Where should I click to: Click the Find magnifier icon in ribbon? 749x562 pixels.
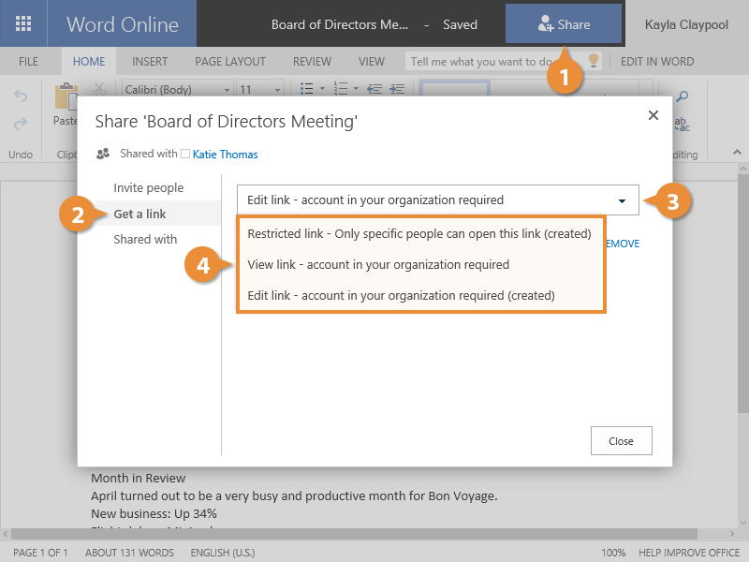coord(683,96)
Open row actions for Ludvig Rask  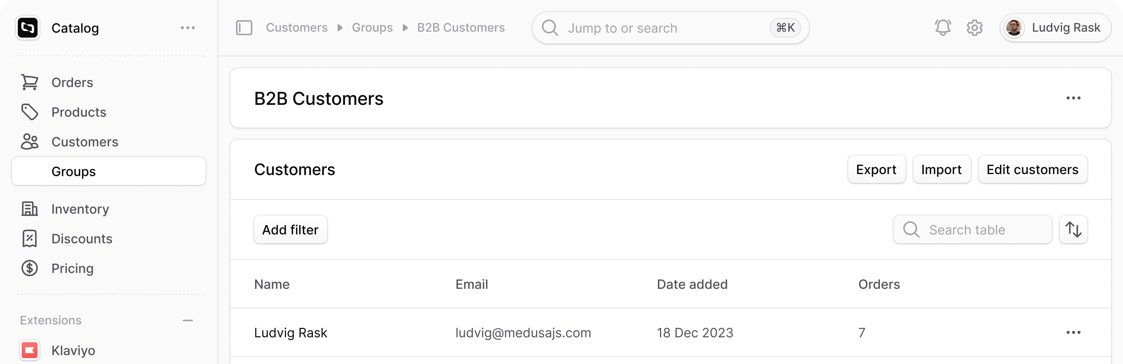[x=1073, y=333]
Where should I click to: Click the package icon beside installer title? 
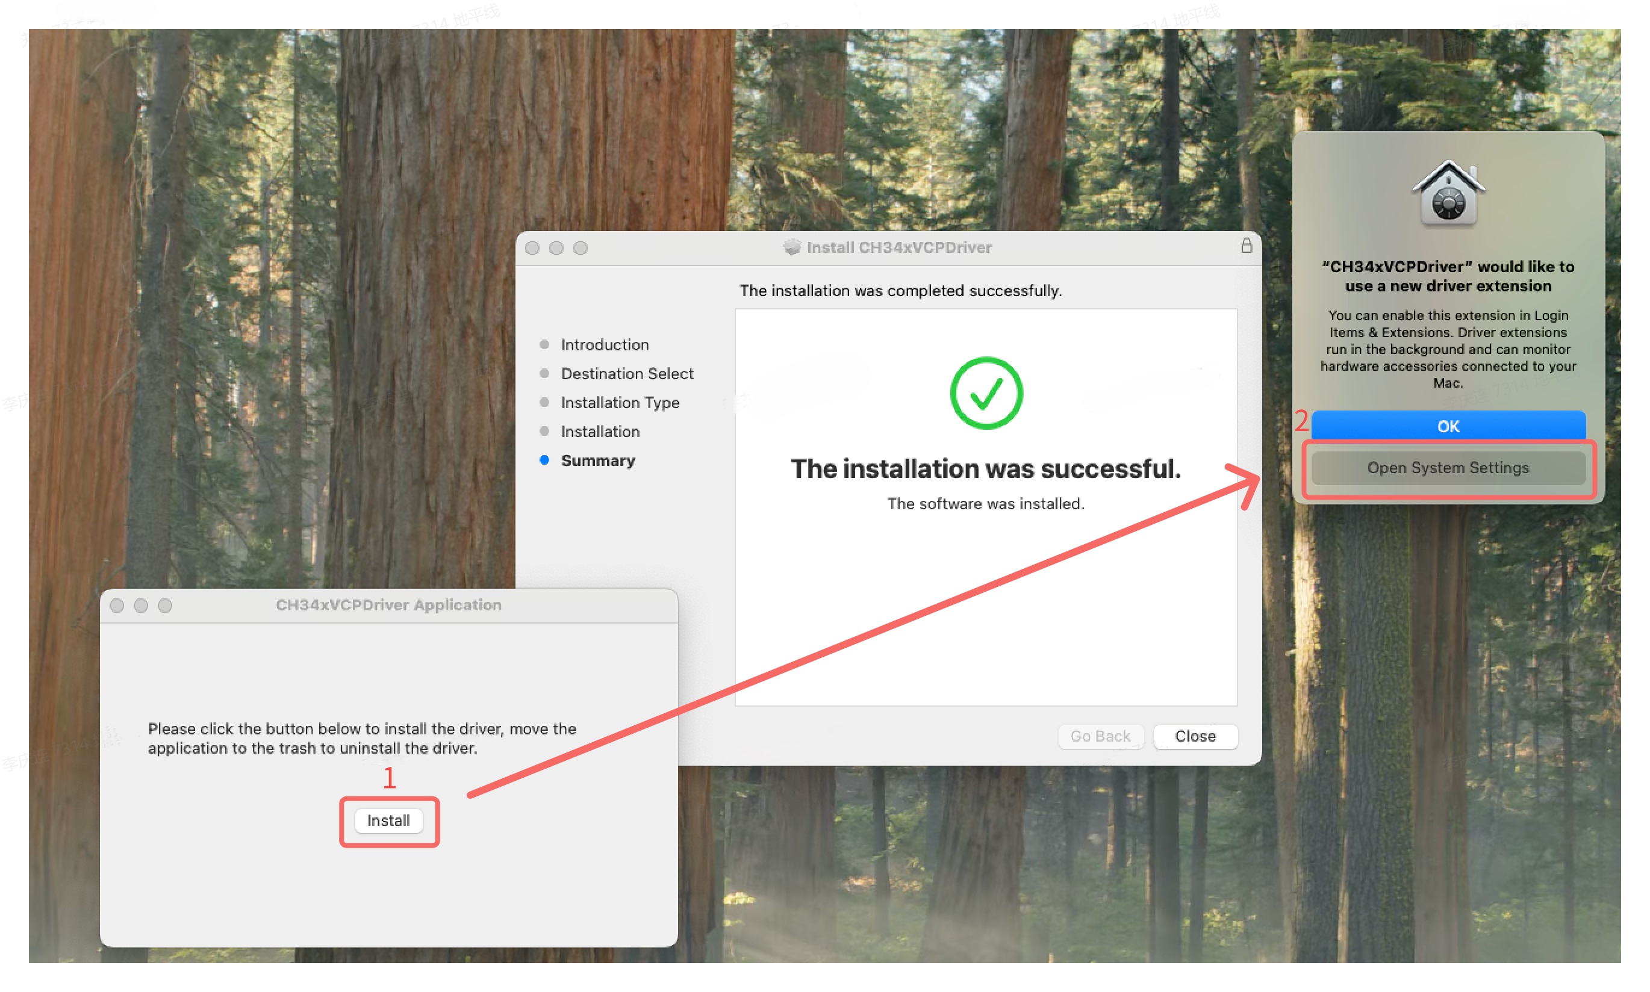(x=792, y=247)
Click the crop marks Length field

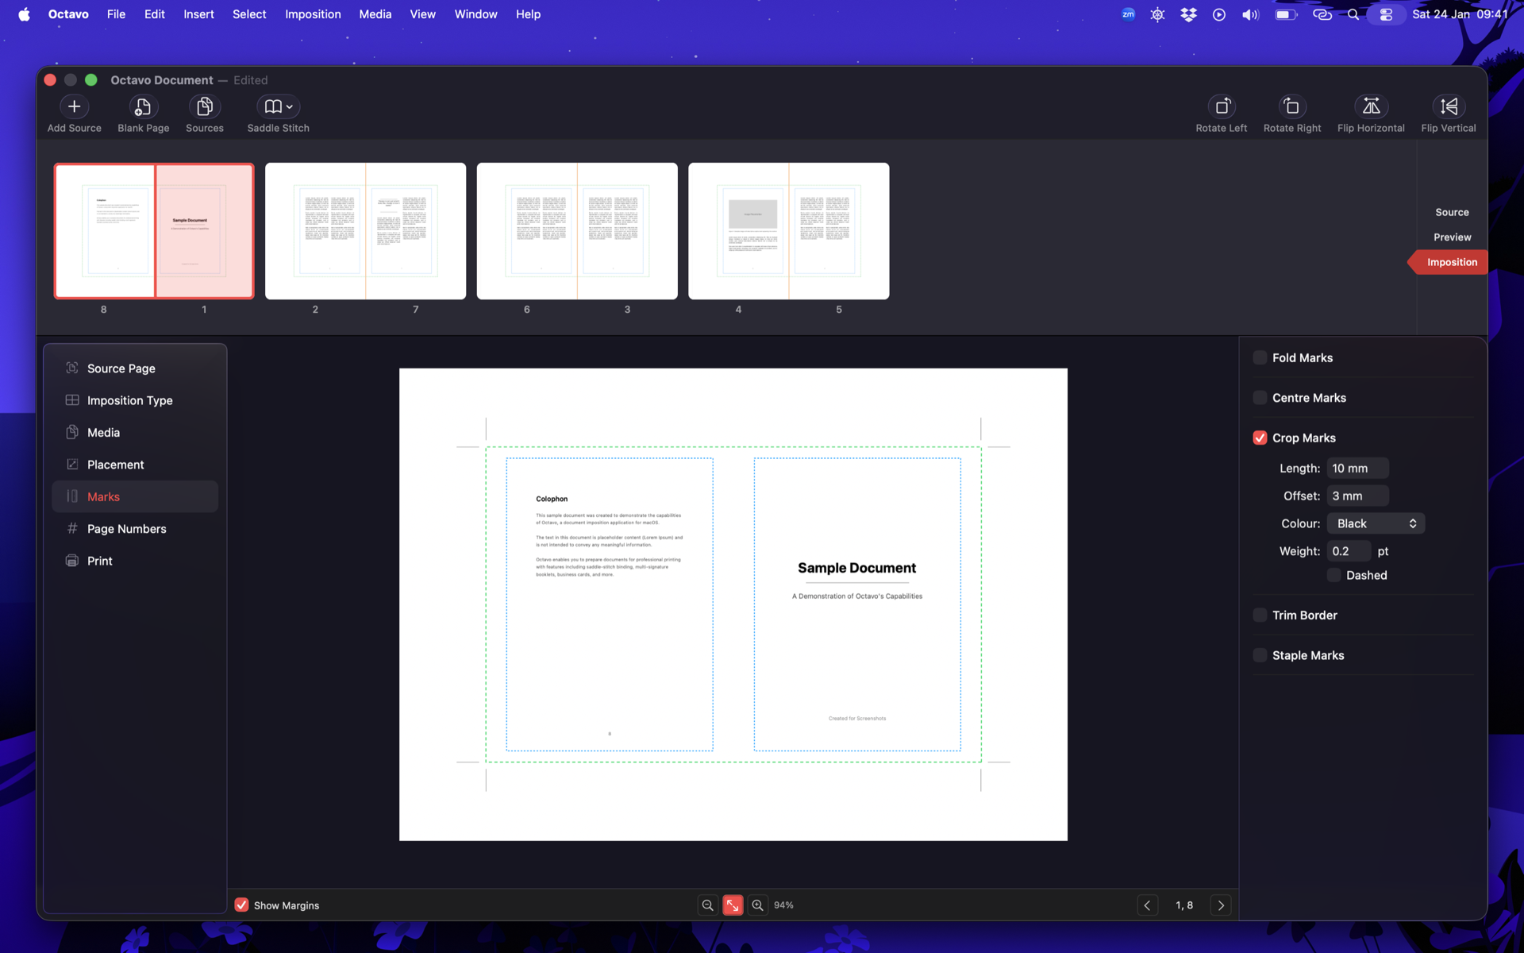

**EXERCISE DETAILS:**
Copy out word for word every line of the data from the one containing "Where should I click to: Click the package" through the end, including both of those lines, and omit the pictures.

**SOLUTION TO THIS TASK:**
Where should I click to: Click the package icon beside installer title? 
(x=792, y=247)
Click the crop marks Length field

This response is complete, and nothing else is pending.